● STATED EXERCISE 1: In the thread on riding a triathlon bike, copy the text from "## AndrwSwitch (May" to "a road bike.".
● STATED EXERCISE 2: According to the thread on riding a triathlon bike, what bike did andrewh844 buy at the local bike swap?

● PASSAGE:

#####

# Using Triathlon Bike for General Riding?



## andrewh844 (Jun 29, 2014)

I recently went to a local bike swap and picked up a 2008 Cervelo p2 sl. Although I was looking for a normal road bike to replace my 1985 Fuji Avocet(parent's bike that I started on), the price, condition, and coolness were too tempting to pass up. So how should I go about making this a bike comfortable enough use for multiple longer rides a week and the occasional race? All i have considered is installing drop bars and just dealing with the clip on aero bars that have the shifters on them. I have a fitting sometime next week and I'd like to figure out what I'm doing with this bike before then. Please help me out if you can, thanks!


----------



## AndrwSwitch (May 28, 2009)

What kind of race?

I'd start by looking up the geometry or figuring it out by measurement. It doesn't look too weird, though, especially if you can flip the seat clamp around. It seems like it might be possible, but I'm not familiar enough with that particular bike to really say. Regardless, the big barrier is going to be getting the right saddle on there in the right position. You can swap to drop bars and the appropriate controls no problem. You can either move the shifters to the ends of the new bars - actually a common style in the past - or buy some integrated shifters to match the drivetrain. Looks like Shimano to me. How many cogs?


----------



## ericm979 (Jun 26, 2005)

You bought the wrong bike for your goals. Sell it and buy a road bike.

The seat post may be reversible to put the seat in a normal road bike position. Many of the Cervelo TT bike's post were.

It's going to be expensive to change to drop bars and road shifters. You can use the bar end shifters on the ends of a road bar but you will have to move your hand to shift.

Those frames were made to be aero, not to be comfortable. It's going to ride rough no matter what.


----------



## cxwrench (Nov 9, 2004)

^ This ^ 

Sell it and buy the correct bike for your needs.


----------



## mjduct (Jun 1, 2013)

Tri/time trial bikes aren't allowed In road races and are shunned by anyone with a clue in charity rides/ organized road ride. You don't have nearly enough control of your shifting or your breaking in any position, and you've got glorified skewers pointed into the ass if anybody in front of you.


If you aren't gonna stay on the front and pull everyone around all day, leave that thing in the garage...


----------



## Alfonsina (Aug 26, 2012)

Maybe you should become a triathlete. But then you want a road bike for actual, you know, riding. Was it a bargain?


----------



## andrewh844 (Jun 29, 2014)

AndrwSwitch said:


> What kind of race?
> 
> I'd start by looking up the geometry or figuring it out by measurement. It doesn't look too weird, though, especially if you can flip the seat clamp around. It seems like it might be possible, but I'm not familiar enough with that particular bike to really say. Regardless, the big barrier is going to be getting the right saddle on there in the right position. You can swap to drop bars and the appropriate controls no problem. You can either move the shifters to the ends of the new bars - actually a common style in the past - or buy some integrated shifters to match the drivetrain. Looks like Shimano to me. How many cogs?

#####

● DATA SHOWN:
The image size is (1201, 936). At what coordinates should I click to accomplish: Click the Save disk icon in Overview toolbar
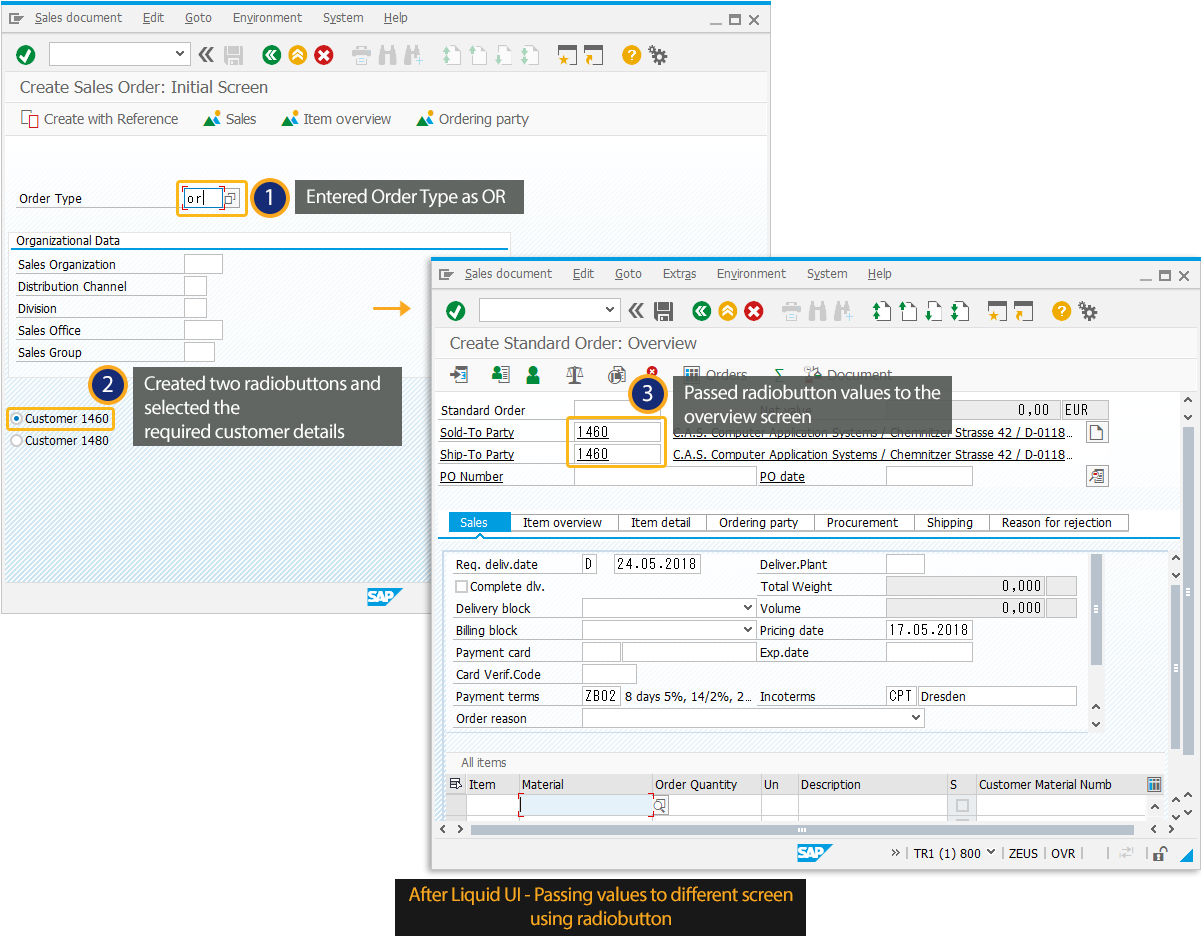coord(663,311)
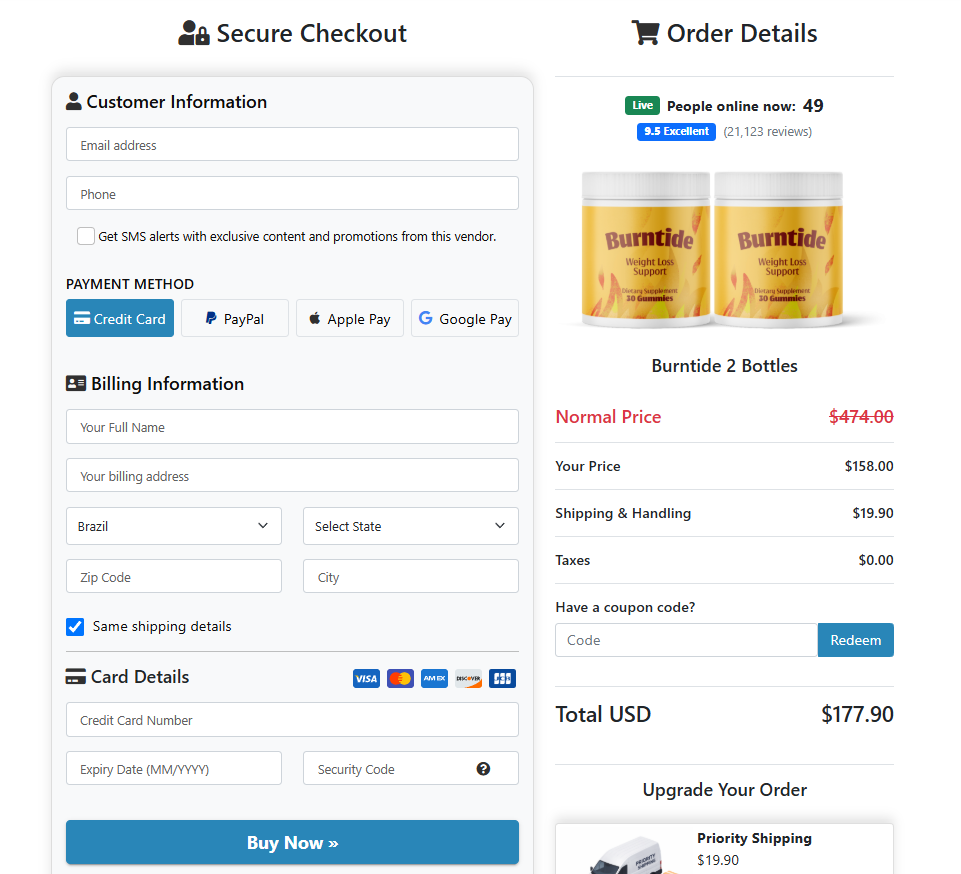Click the Mastercard logo icon
961x874 pixels.
coord(400,678)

#####

● WRITTEN ANSWER 1:
## AndrwSwitch (May 28, 2009)

What kind of race?

I'd start by looking up the geometry or figuring it out by measurement. It doesn't look too weird, though, especially if you can flip the seat clamp around. It seems like it might be possible, but I'm not familiar enough with that particular bike to really say. Regardless, the big barrier is going to be getting the right saddle on there in the right position. You can swap to drop bars and the appropriate controls no problem. You can either move the shifters to the ends of the new bars - actually a common style in the past - or buy some integrated shifters to match the drivetrain. Looks like Shimano to me. How many cogs?


----------



## ericm979 (Jun 26, 2005)

You bought the wrong bike for your goals. Sell it and buy a road bike.

● WRITTEN ANSWER 2: A 2008 Cervelo p2 sl.